Storm: Extracting hashtags

Goal: Build a topology that extracts and prints the hashtags from Norwegian tweets. We do this by introducing a new bolt (HashtagExtractionBolt). (Replace the todo's with implementations). Print the hashtags to a FileWriterBolt.
Hint: Take a look at FilterQuery, however, note that the language feature may not yet implementet by Twitter4j. You can use the LanguageDetectionBolt to find the correct language, but it can give inaccurate results for a small language as Norwegain. You can use the location filter of FilterQuery get better accuracy. Again take a look at Basic Twitter stream reading using Twitter4j. Twitter4j documentation is poor, so it is recommended to use Twitters own documentation. In our Twitter resource we have listed relevant documentation from Twitter. Be sure to check that out! TODO: Explain location coordinate usage.

STEP FOUR

Storm: Count the popularity of hashtags

Goal: Build a topology that counts occurrences of the hashtags. Hint: We do this by introducing a new bolt; the RollingCountBolt. Print the results to a FileWriterBolt. New concept: Sliding Windows - Time or size based frame for calculation objects

STEP FIVE

Storm: Rank the 10 most popular hashtags continuously

Goal: Show what people are discussing right now. Print a top 10 of the most popular hashtags to a FileWriterBolt. Problem: How do we create such ranking if we do not store every event or hashtag? Hint: We do this by introducing two new bolts; the IntermediateRankingsBolt and the TotalRankingsBolt.
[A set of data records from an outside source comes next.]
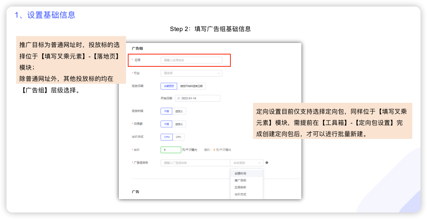Click the calendar icon in start date field
This screenshot has width=427, height=219.
178,98

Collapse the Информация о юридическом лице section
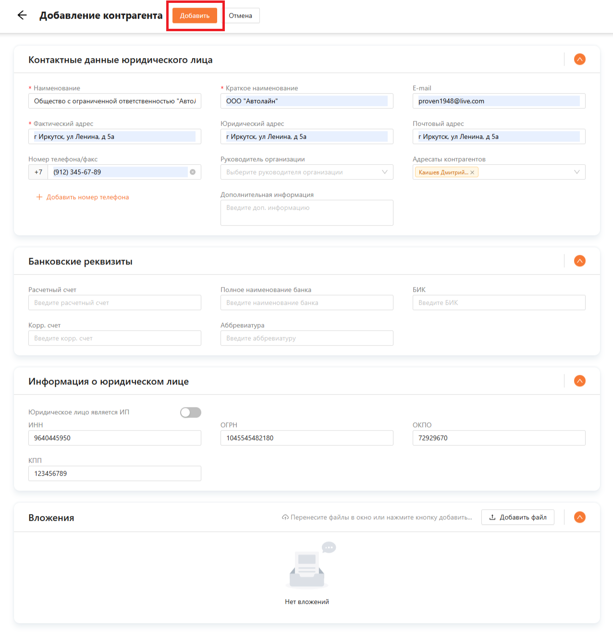(580, 381)
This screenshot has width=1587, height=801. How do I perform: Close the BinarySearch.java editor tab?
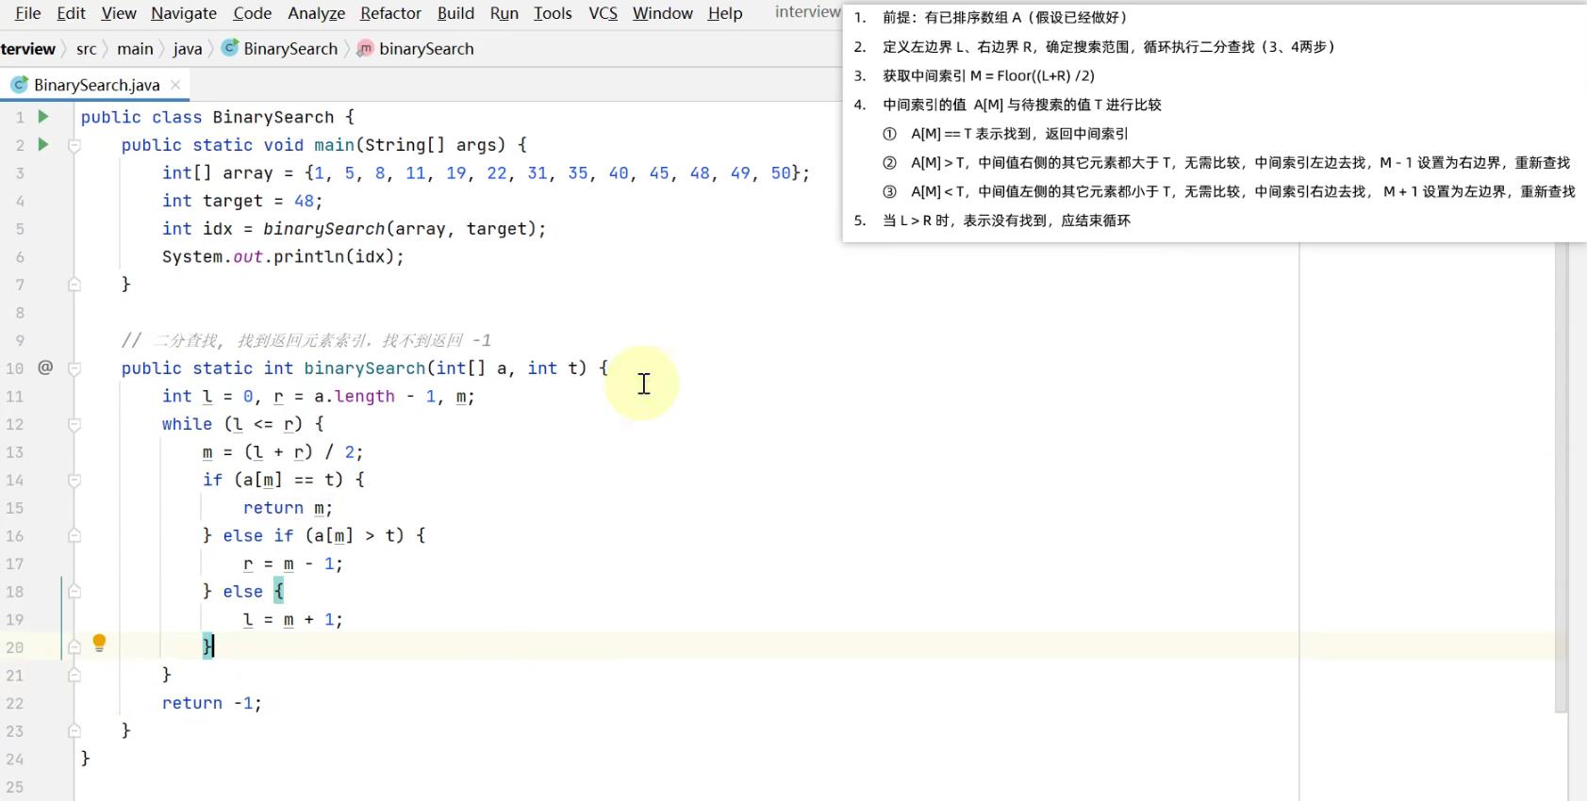(175, 85)
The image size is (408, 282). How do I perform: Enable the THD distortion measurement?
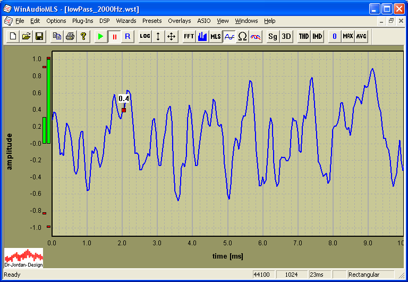tap(303, 36)
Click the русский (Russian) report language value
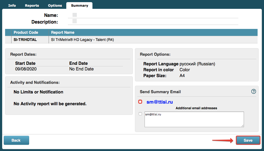The height and width of the screenshot is (151, 264). tap(197, 64)
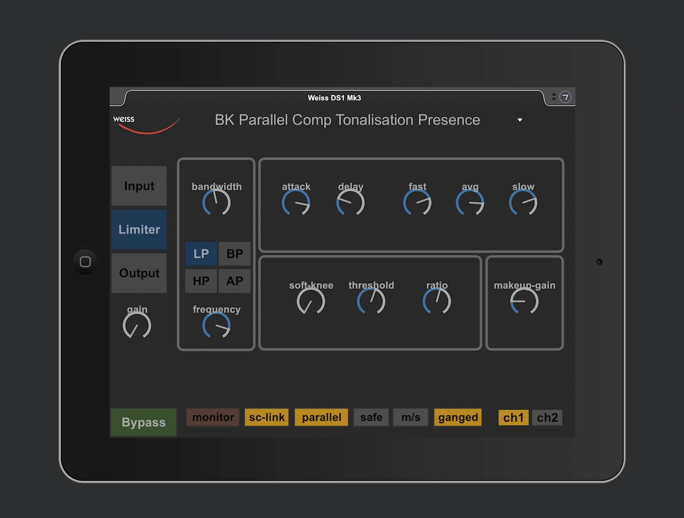Select the HP filter type

201,281
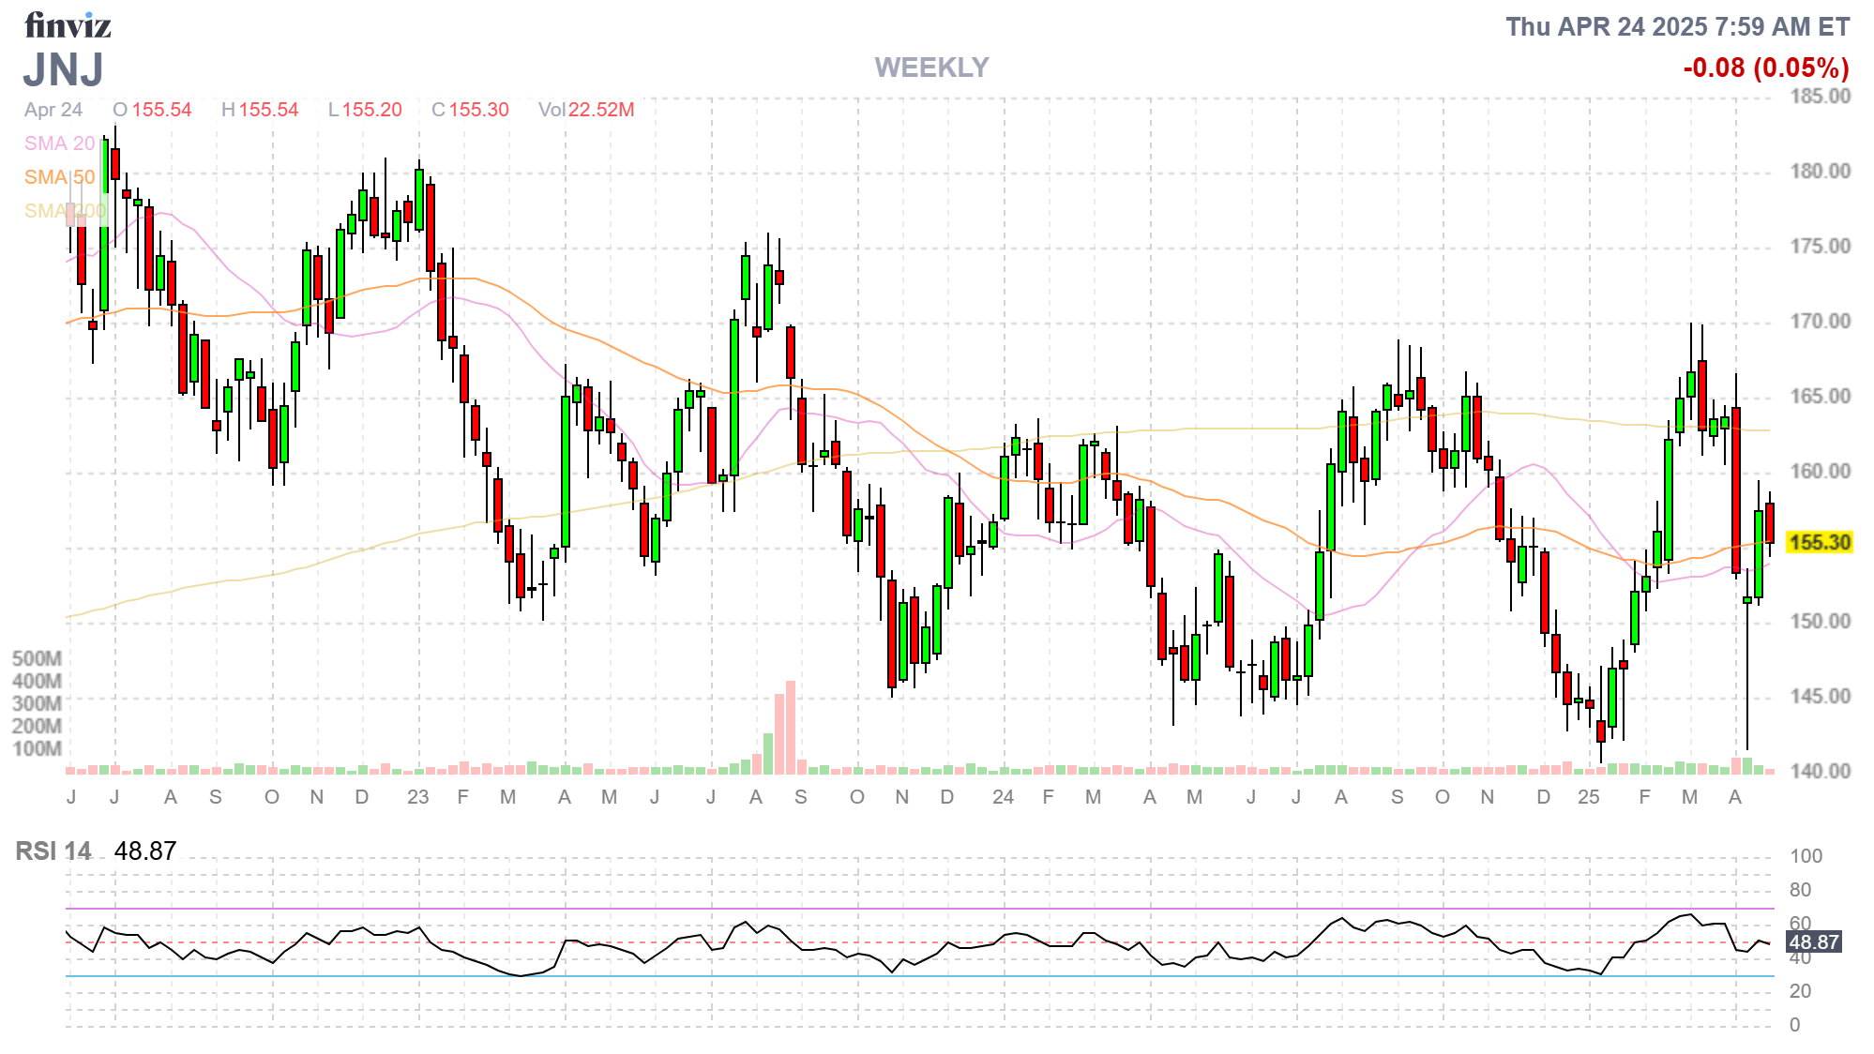Image resolution: width=1874 pixels, height=1054 pixels.
Task: Click the 500M volume scale label
Action: [x=37, y=658]
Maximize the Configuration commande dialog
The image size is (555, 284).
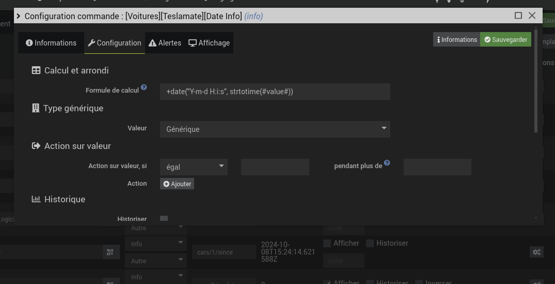(518, 16)
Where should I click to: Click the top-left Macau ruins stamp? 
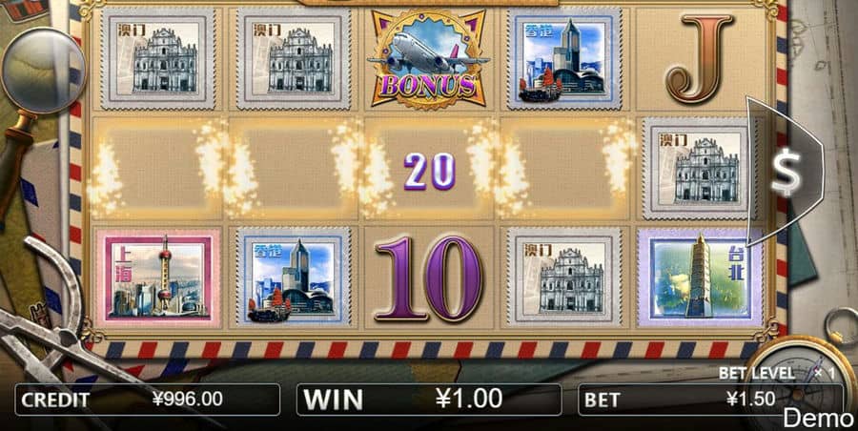point(158,58)
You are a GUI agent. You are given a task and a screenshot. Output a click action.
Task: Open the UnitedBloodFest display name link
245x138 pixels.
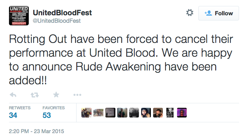[62, 13]
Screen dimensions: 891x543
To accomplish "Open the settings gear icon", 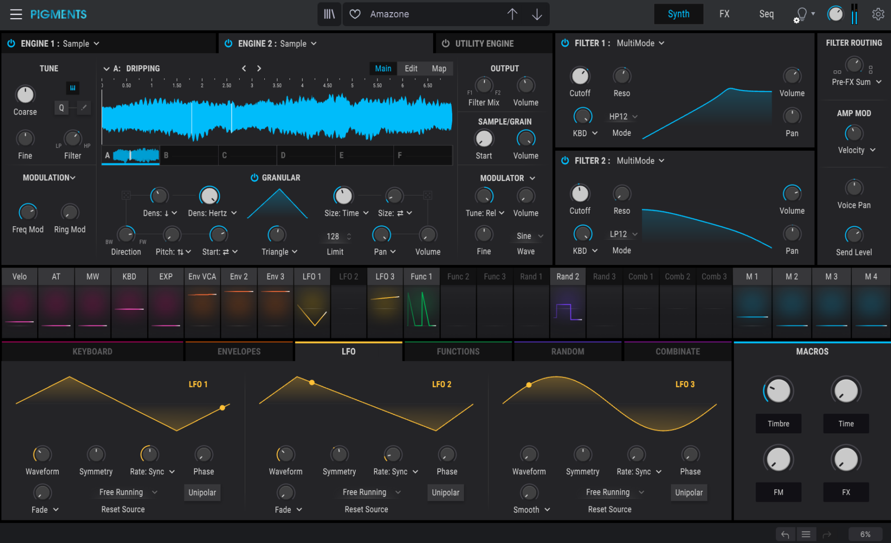I will tap(878, 14).
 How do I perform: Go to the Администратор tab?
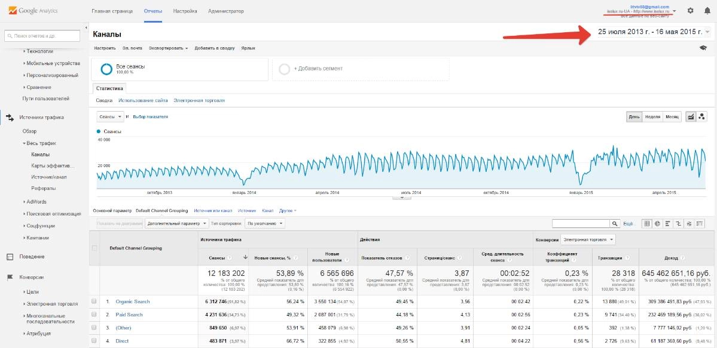click(225, 11)
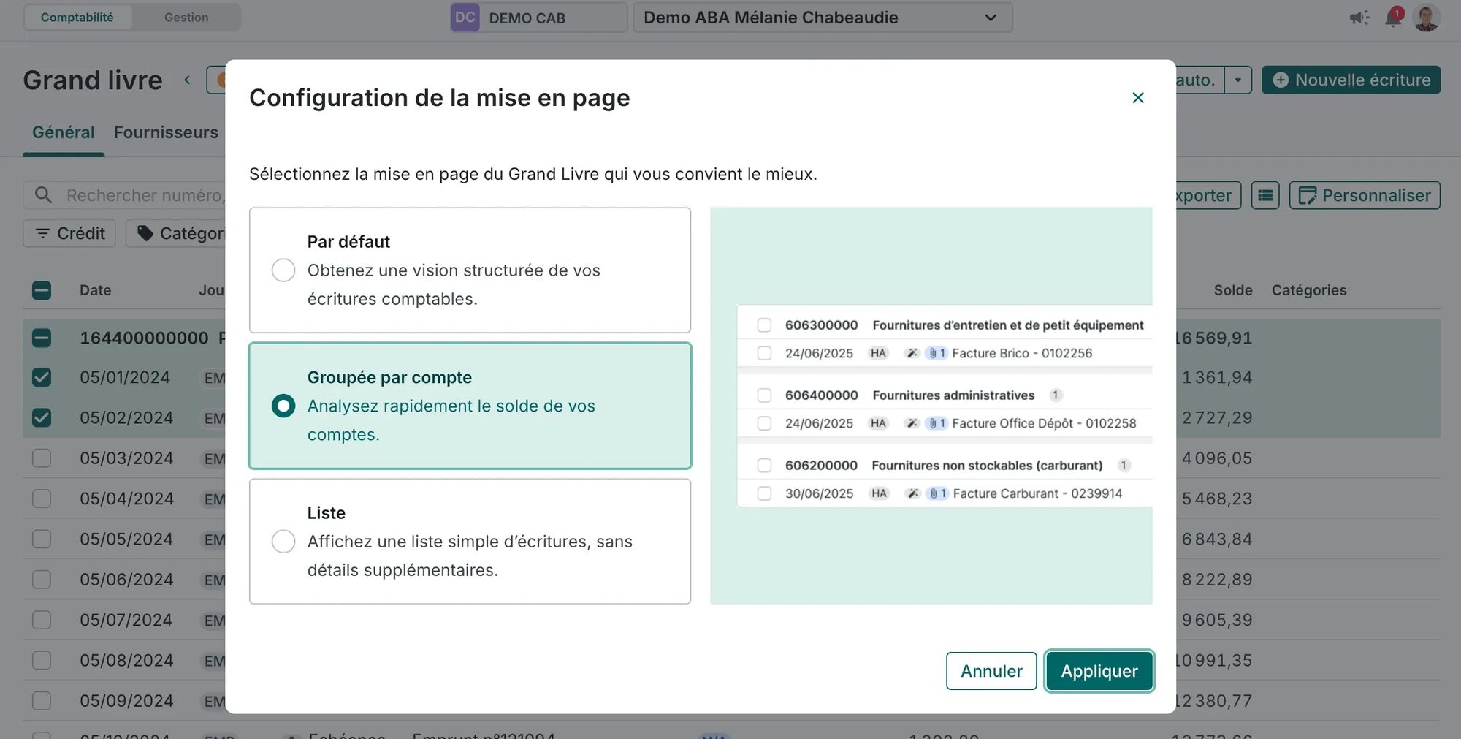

We will route tuples from HashtagExtractionBolt --> RollingCountBolt --> IntermediateRankingsBolt --> TotalRankingsBolt --> FileWriterBolt Example of routing:

builder.setBolt("hashtags", new HashtagExtractionBolt(), 4).shuffleGrouping("YOUR SPOUT ID");
builder.setBolt("hashtag-counter", new RollingCountBolt(9, 3), 4).fieldsGrouping("hashtags", new Fields("entity"));
builder.setBolt("hashtag-intermediate-ranking", new IntermediateRankingsBolt(100), 4).fieldsGrouping("hashtag-counter", new Fields("obj"));
builder.setBolt("hashtag-total-ranking", new TotalRankingsBolt(100)).globalGrouping("hashtag-intermediate-ranking");
builder.setBolt("hashtag-ranking-print", new FileWriterBolt("HASHTAG_RANKING.txt")).shuffleGrouping("hashtag-total-ranking");

Information about how these bolts work: http://www.michael-noll.com/blog/2013/01/18/implementing-real-time-trending-topics-in-storm/ New concept: Tick tuples - When we require a bolt to “do something” at a fixed interval GlobalGrouping - We're using a TotalRankingsBolt-worker. Data from IntermediateRankingsBolt to TotalRankingsBolt is routed using globalGrouping

STEP SIX

Storm: Extracting sentiment values

Sentiment values are numerical measures of how positive or negative a given text is. By extracting sentiment values from tweets we can chart how positive people are to certain entities. A common approach for extracting sentiment values is to apply dictionaries where different words are associated with a sentiment value. Such dictionaries are customized for each language. Goal: Extract the sentiment value for each of the tweets in your stream. Print the sentiment value to a FileWriterBolt. To accomplish this task we need a topology with a bolt for language detection and a bolt for extracting the sentiment value.

STEP SEVEN

Storm: Calculate a running average value for sentiment

Goal: Calculate a running average sentiment value for the last 50 tweets. Print the average sentiment value to a FileWriterBolt. To accomplish this will add the bolt to our topology: AverageWindowBolt.

STEP EIGHT

Storm: Its your playground!

Be creative - Form new twitter queries, create new bolts, combine them and extract knowledge! For example:

  • Find out where people are most happy, Oslo, Trondheim, Stavanger or Bergen?
  • How happy are people about the weather, the public transport, etc.?
  • Who is most popular: Jens Stoltenberg or Erna Solberg? What are their associated sentiment values?